Le texte interdit la publicité d'un médicament lorsque son rapport bénéfice-risque est soumis à réévaluation, celle-ci pouvant désormais intervenir à tout moment.
Il n'y a pas lieu, selon moi, de faire droit à l'argument selon lequel le maintien de la publicité pendant la réévaluation du rapport bénéfice-risque se justifierait par la nécessité d'informer les patients. Cette information est en effet assurée par les autorités sanitaires, et elle est alors entourée de toutes les garanties souhaitables en termes d'objectivité et d'impartialité.

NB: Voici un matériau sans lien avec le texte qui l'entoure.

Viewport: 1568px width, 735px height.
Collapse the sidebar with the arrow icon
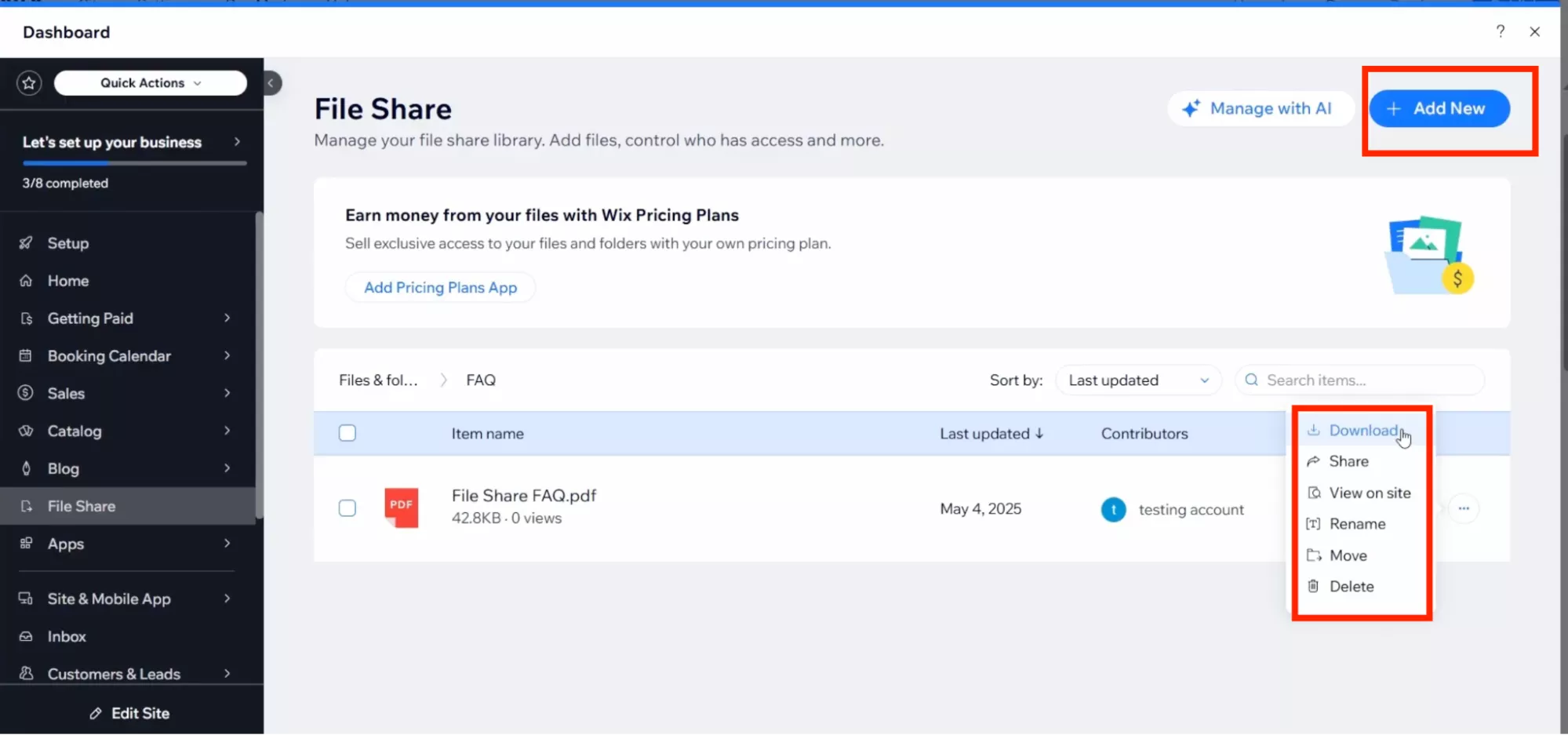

En ce qui concerne les vaccins soumis à prescription médicale ou remboursables, ni le Gouvernement ni la commission n'ont souhaité aller jusqu'à l'interdiction de toute campagne émanant des acteurs privés, au motif qu'une telle interdiction aurait pu avoir des effets négatifs en termes de prévention. En revanche, ces campagnes seront mieux contrôlées.
En ce qui concerne la publicité des médicaments à destination des professionnels de santé, elle fait l'objet d'un contrôle a priori, et non plus d'une simple obligation de dépôt a posteriori comme c'était le cas jusqu'à présent. Cela vaut aussi pour les dispositifs médicaux.
Un autre apport majeur du projet de loi consiste dans l'encadrement de la visite médicale. L'idée de l'interdire purement et simplement a été écartée, dans la mesure où les 16 000 visiteurs médicaux français ne sauraient être tenus pour seuls responsables des échecs de notre système de sécurité sanitaire.